Since last October, when the Qualcomm-NXP union was revealed, a lot has happened.
Qualcomm, embroiled in lonely legal battles in different parts of the world, operates today in a very toxic business and legal environment. Qualcomm’s legal fights involve not only competitors but also with its own customers and customers’ customers. These disputes have left Qualcomm with very few allies in the industry.
A case in point is an upcoming FTC hearing in San Jose (scheduled on June 15). Both Intel and Samsung filed amicus briefs in support of the FTC’s complaint against Qualcomm.
The same goes for Europe.
Preliminary concerns raised by the Commission speak volumes about how the European industry views Qualcomm. The San Diego-based company has become a major concerns for the EC and Qualcomm’s rivals on the European market, due to its perceived anti-competitive behavior (“bundling or tying”) and the company’s hardball tactics over IP licensing practices (“increased royalties” and “exclusion of competitors”).
Three worries
Which specific areas of semiconductor technology and products did the Commission -- in initial investigations – find problematic in the Qualcomm/NXP merger?
The three areas over which the Commission raised a red flag are NFC, mobile devices and emerging V2X (vehicle-to-vehicle, vehicle-to-infrastructure) automotive technology.
Here’s what the Commission spelled out:
-The merged entity would hold strong market positions within both baseband chipsets and NFC/SEs chips, and would have the ability and incentive to exclude their rival suppliers from these markets through practices such as bundling or tying.
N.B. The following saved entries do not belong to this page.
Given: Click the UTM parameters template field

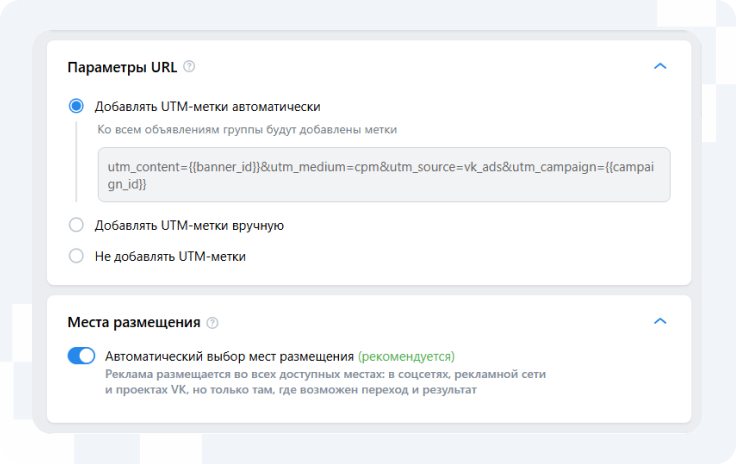Looking at the screenshot, I should tap(383, 175).
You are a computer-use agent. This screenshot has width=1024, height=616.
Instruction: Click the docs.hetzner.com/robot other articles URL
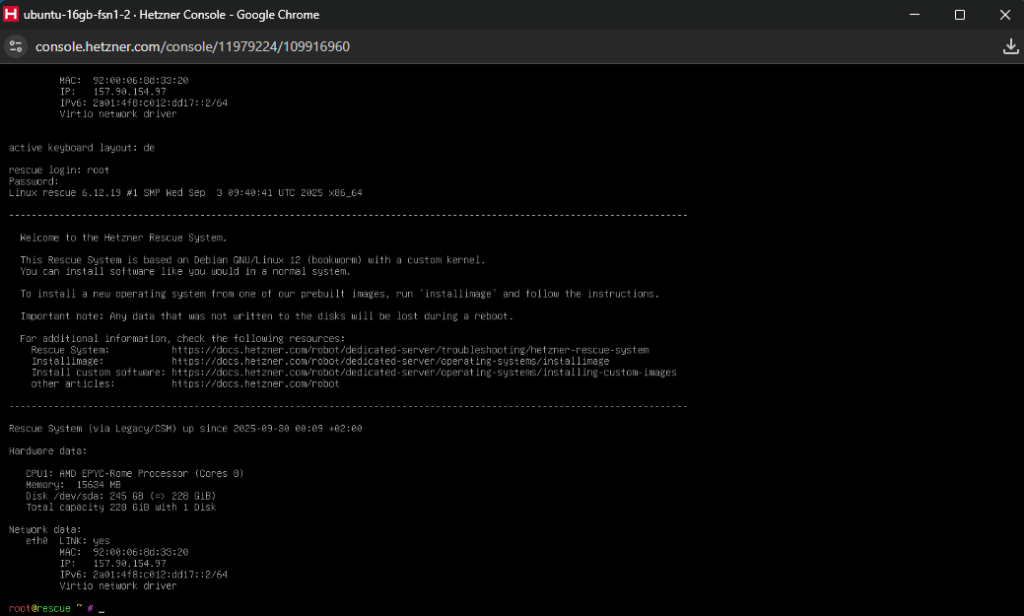pyautogui.click(x=255, y=383)
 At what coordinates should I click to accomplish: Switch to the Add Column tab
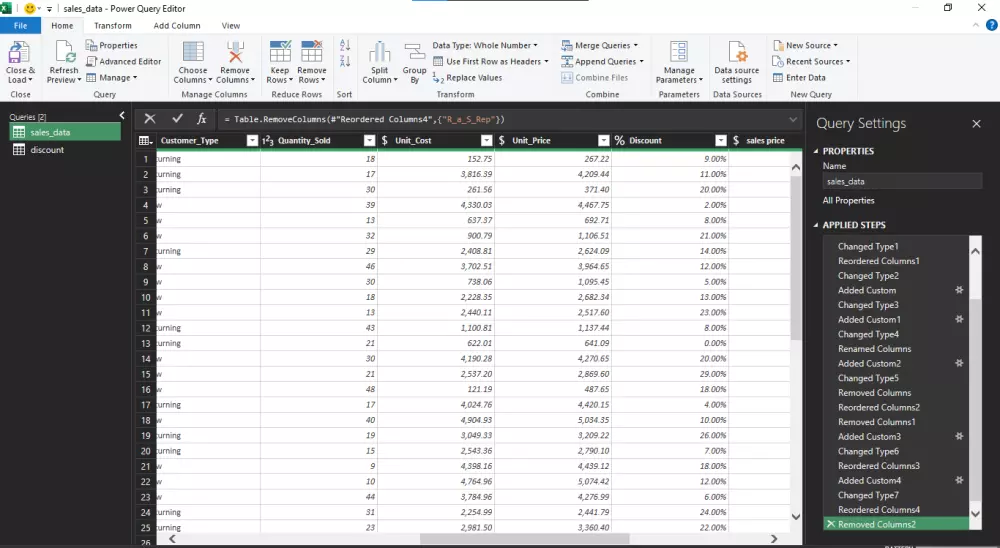(x=177, y=25)
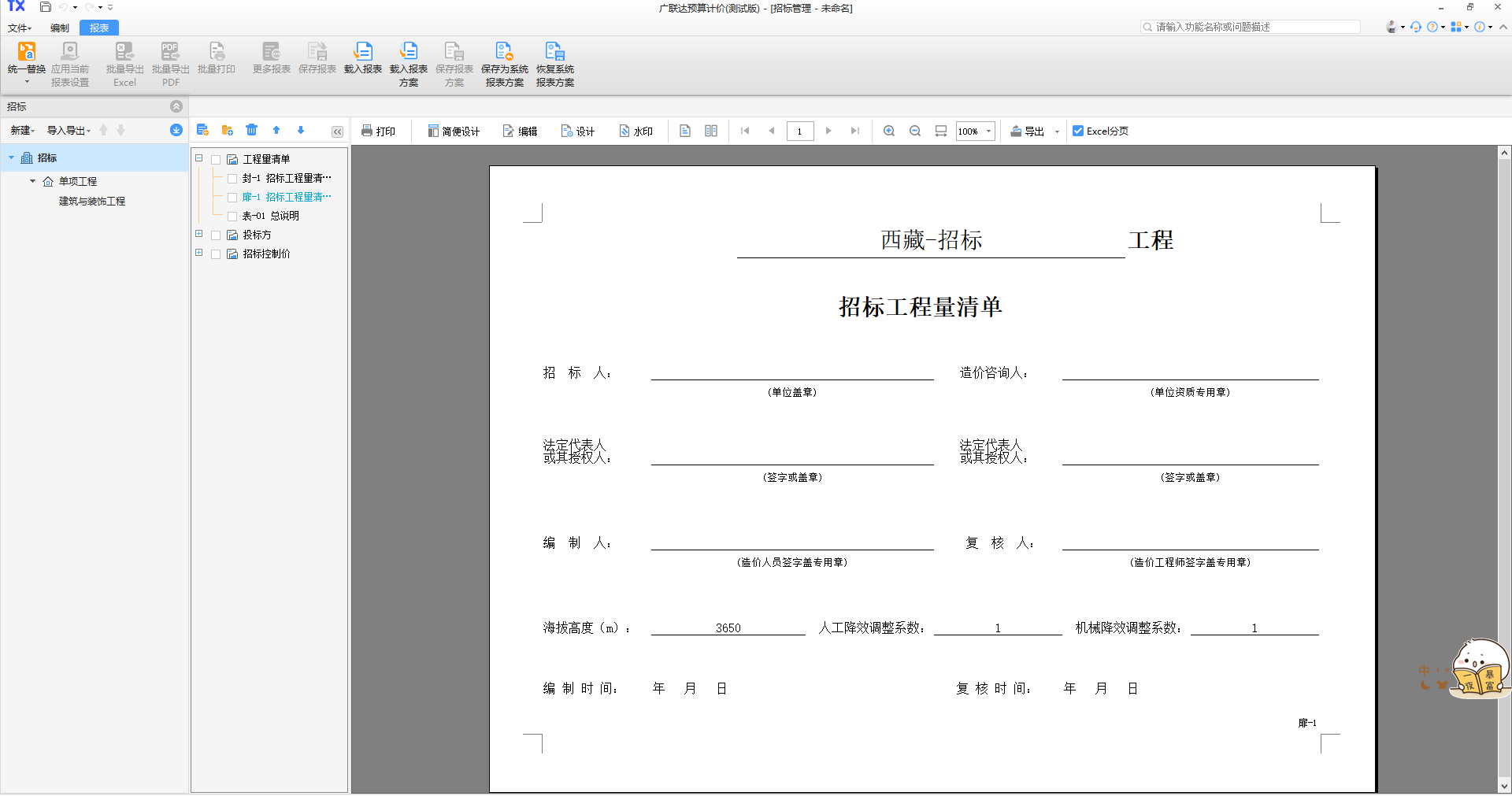Click the zoom in magnifier icon
1512x796 pixels.
click(889, 131)
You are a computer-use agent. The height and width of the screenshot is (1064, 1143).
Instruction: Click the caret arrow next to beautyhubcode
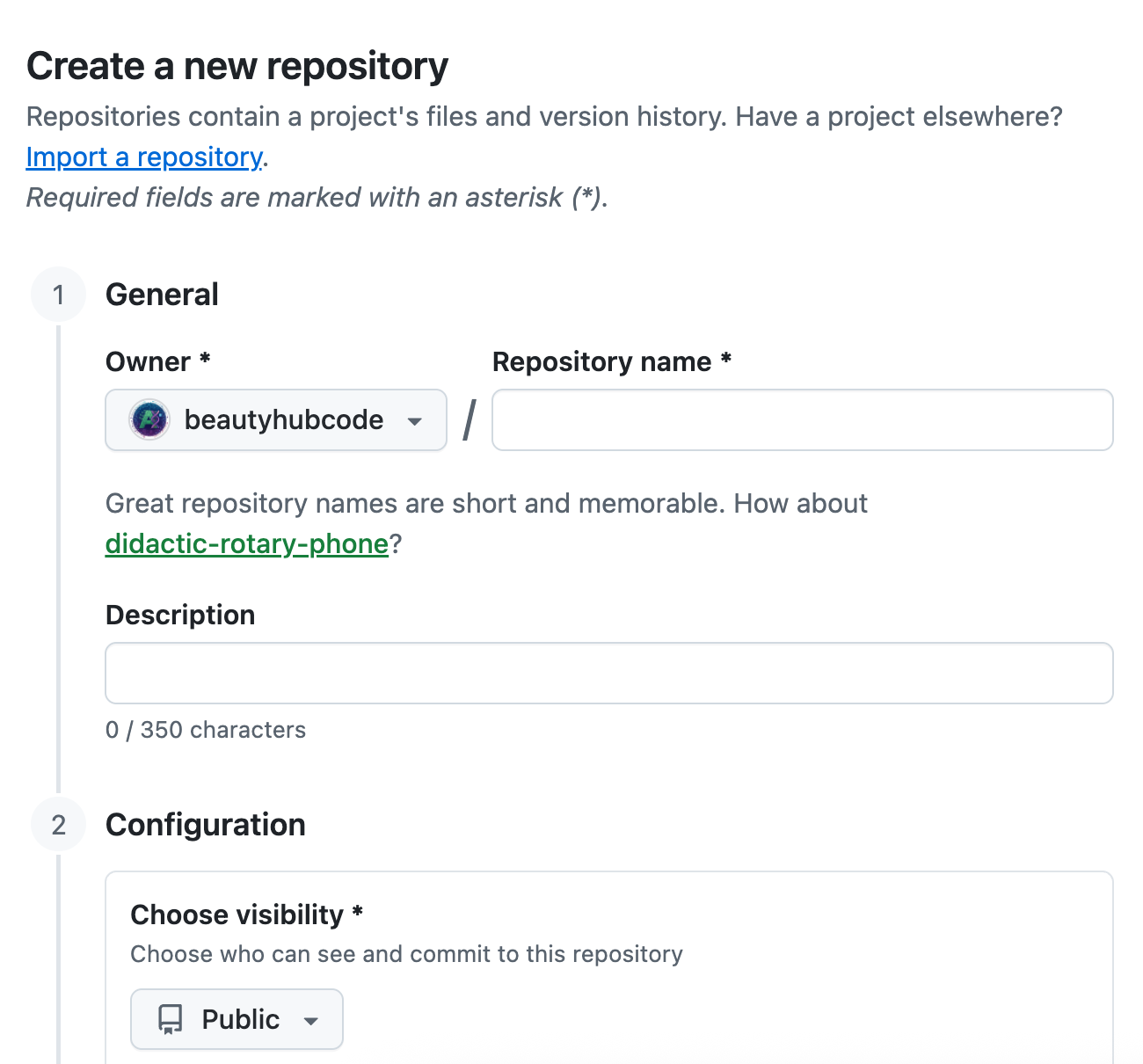click(415, 421)
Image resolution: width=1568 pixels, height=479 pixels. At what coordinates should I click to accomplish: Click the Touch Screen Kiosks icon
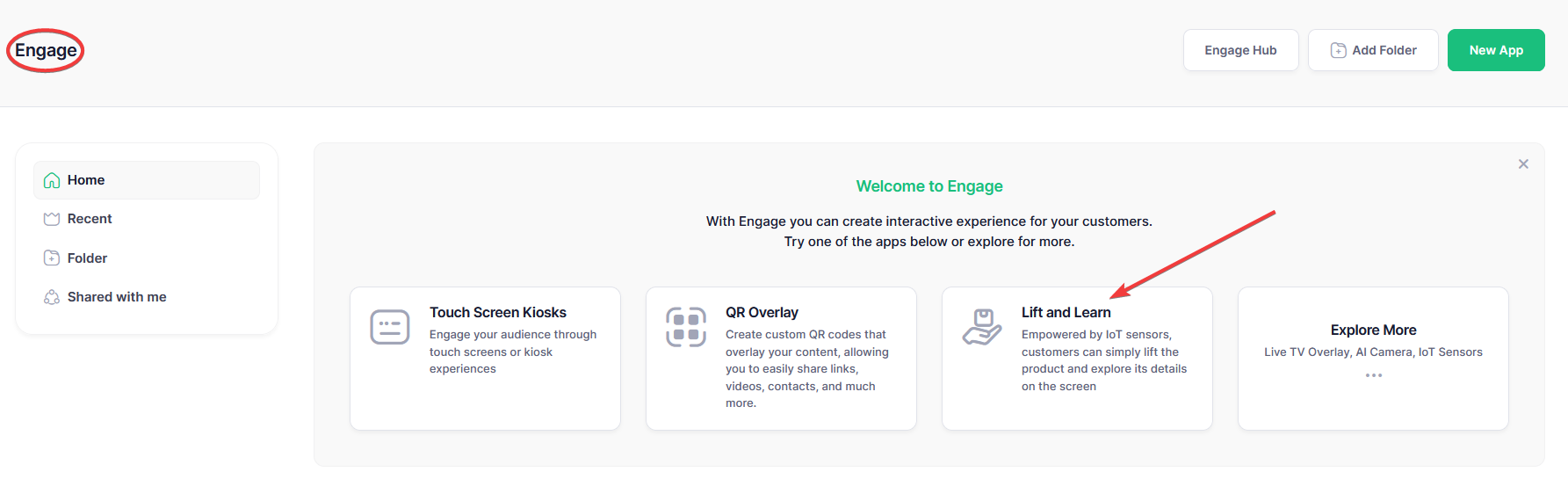pos(389,328)
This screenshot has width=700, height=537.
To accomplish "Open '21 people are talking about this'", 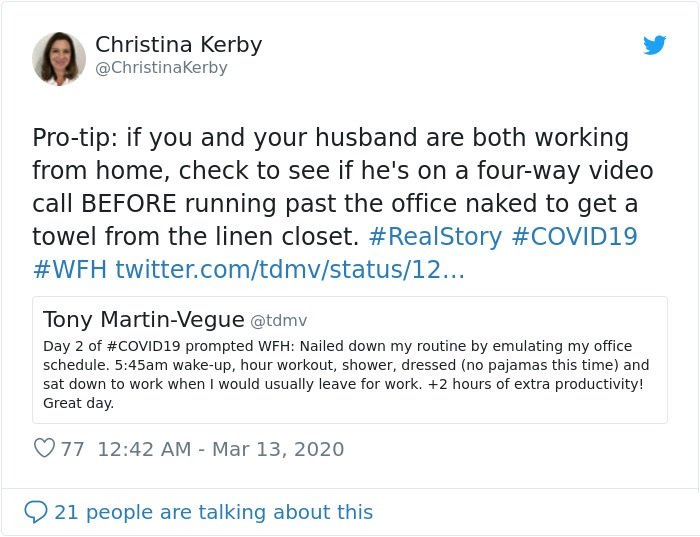I will point(213,512).
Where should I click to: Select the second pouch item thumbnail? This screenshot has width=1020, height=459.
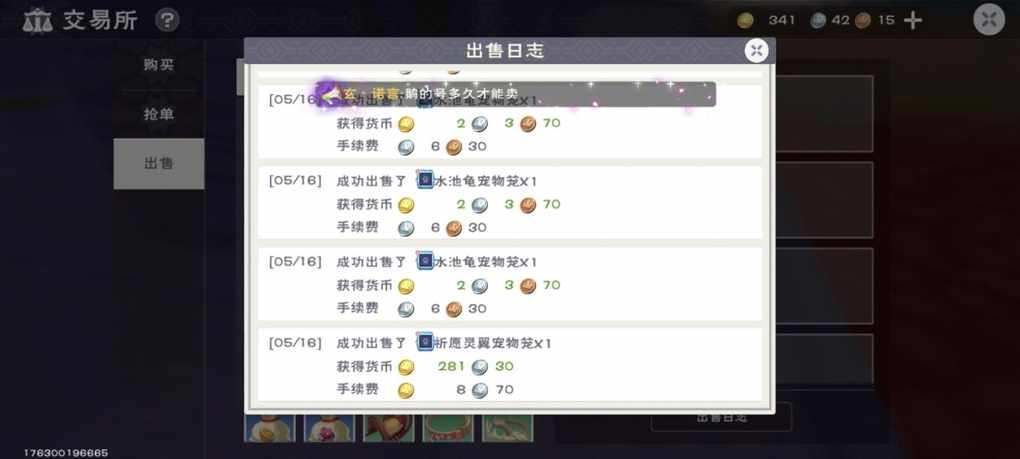(329, 428)
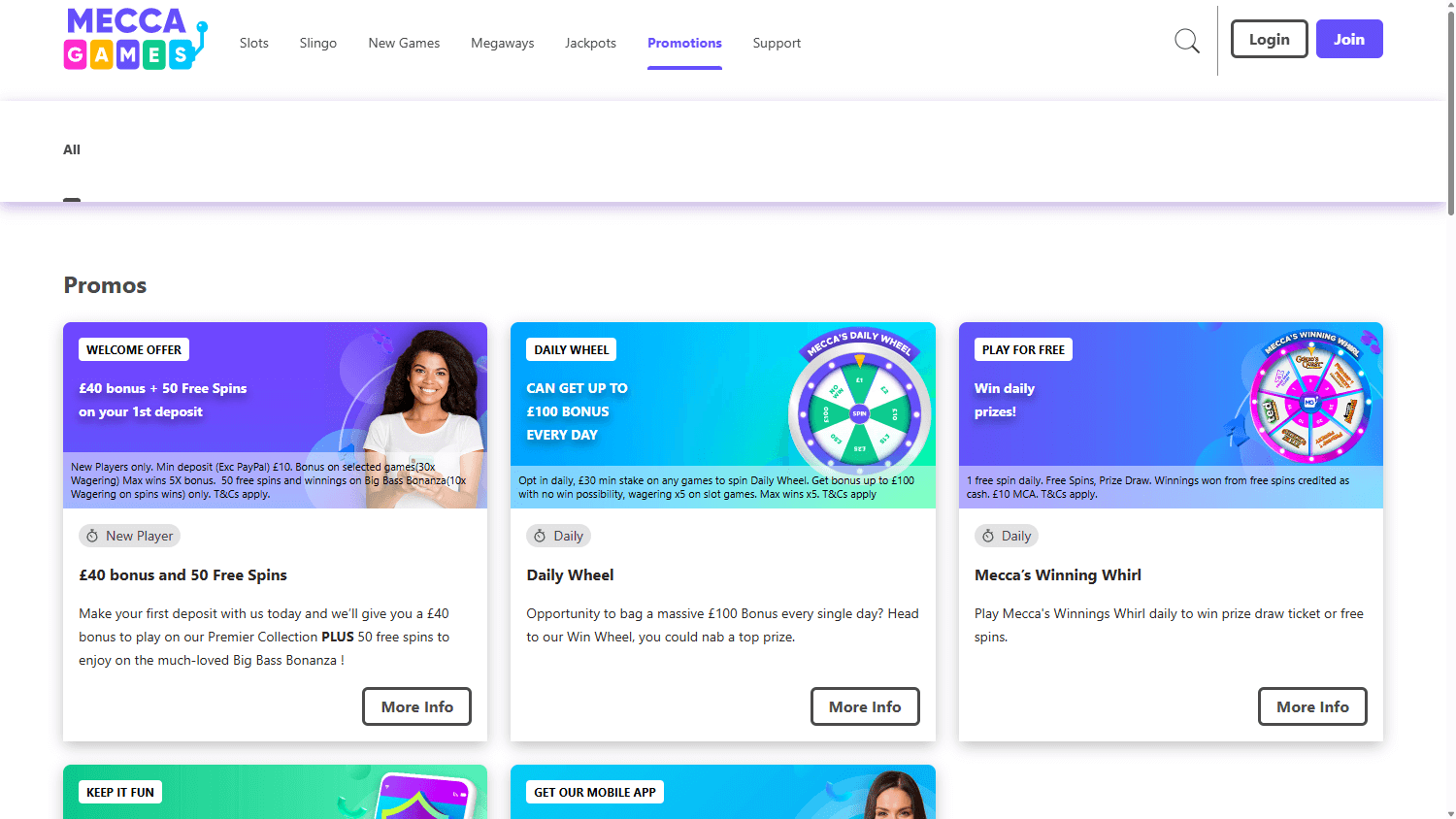
Task: Go to the Slingo section
Action: coord(318,43)
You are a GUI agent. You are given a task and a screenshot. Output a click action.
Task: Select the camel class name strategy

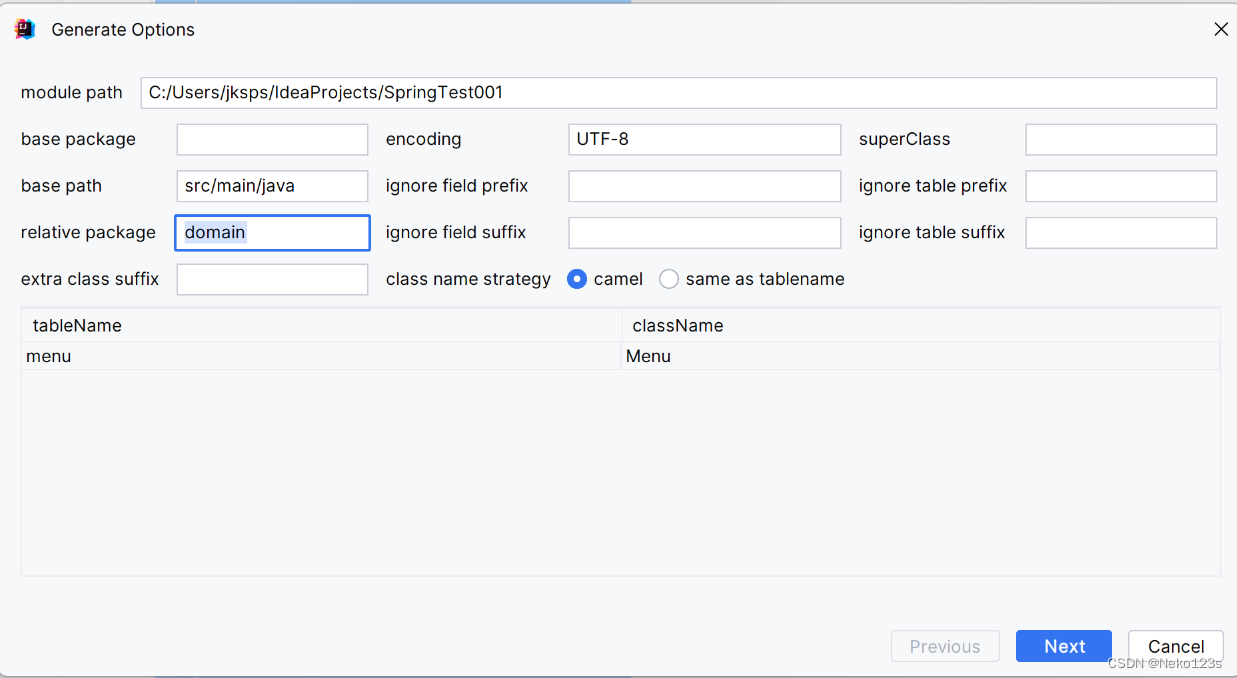[577, 279]
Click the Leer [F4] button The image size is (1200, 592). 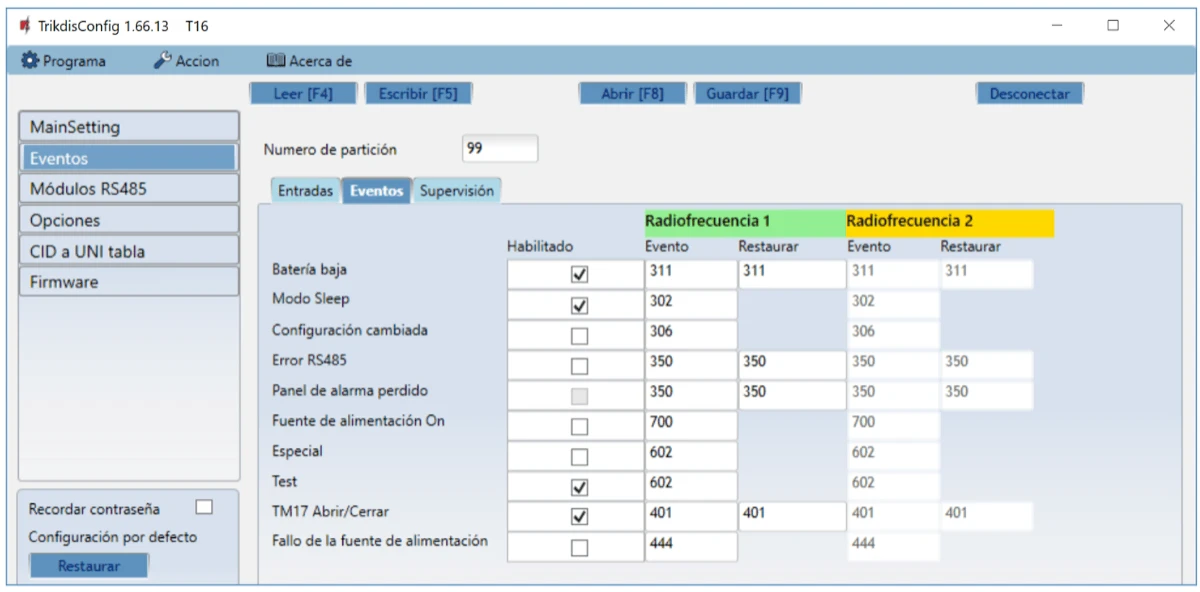tap(302, 94)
-The merged entity would have the ability and incentive to modify NXP's current intellectual property licensing practices, in particular in relation to NFC technology, including by bundling the acquired NFC intellectual property to Qualcomm's patent portfolio. The Commission will investigate whether such conduct could lead to anticompetitive effects, such as increased royalties for customers and/or exclusion of competitors
-The merger would remove competition between companies active in the markets for semiconductors used in the automotive sector and, in particular, in the emerging Vehicle-to-Everything ("V2X") technology, which will play an important role in the future development of "connected cars".
It’s unclear whether Qualcomm saw this EC backlash coming. It had until June 1 to propose concessions that might allay competition concerns about the NXP acquisition. Instead, the company oozed confident, banking on its ability to sell regulators on the proposition that the deal is not anti-competitive.
The EC clearly did not bite.
In April, relatively lenient antitrust forces in the U.S. cleared the Qualcomm-NXP merger without conditions. But now, on top of the EC’s in-depth investigation, Qualcomm faces negotiations with China’s Ministry of Commerce – historically the toughest refs in the global game.